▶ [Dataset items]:
::::

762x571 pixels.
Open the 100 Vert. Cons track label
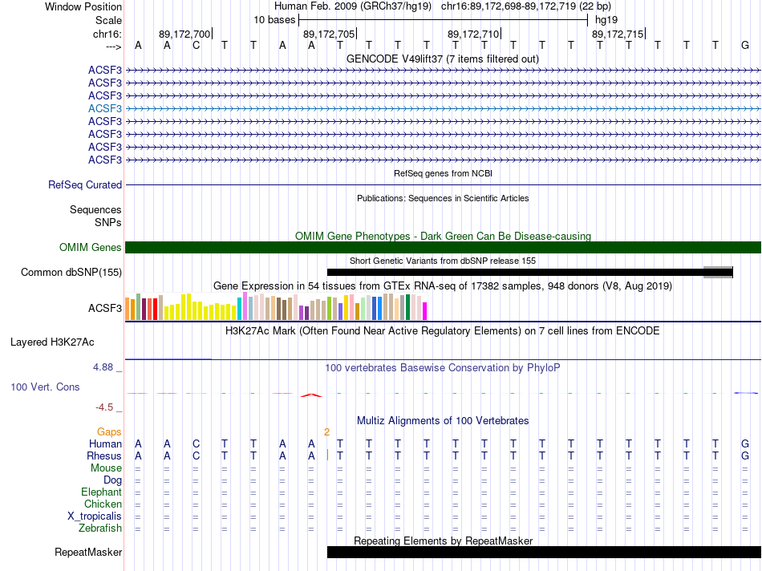click(x=45, y=387)
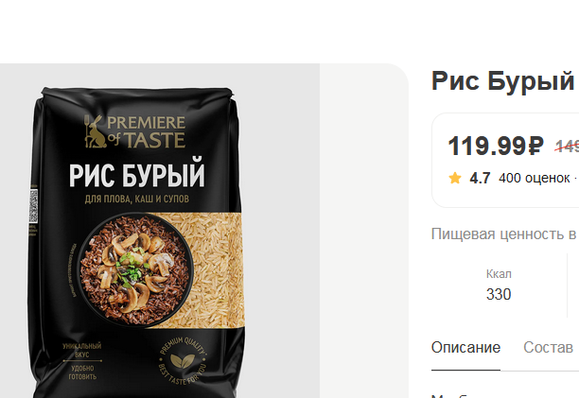Click the crossed-out old price
Image resolution: width=579 pixels, height=398 pixels.
point(567,147)
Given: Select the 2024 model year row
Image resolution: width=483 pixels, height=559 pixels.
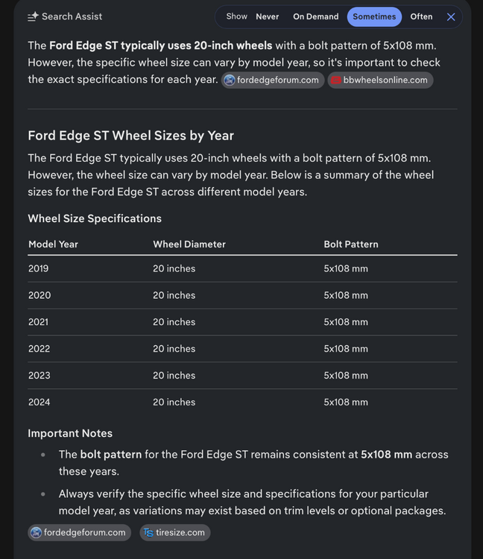Looking at the screenshot, I should pyautogui.click(x=242, y=402).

::::

▶ [What is expected]: An exact repeat of all the data is required, pictures excluded.

▶ [Task result]:
762x571 pixels.
Open the 100 Vert. Cons track label
click(x=45, y=387)
Click the crossed-out old price
Image resolution: width=579 pixels, height=398 pixels.
point(567,147)
Given: Select the 2024 model year row
Image resolution: width=483 pixels, height=559 pixels.
Looking at the screenshot, I should pyautogui.click(x=242, y=402).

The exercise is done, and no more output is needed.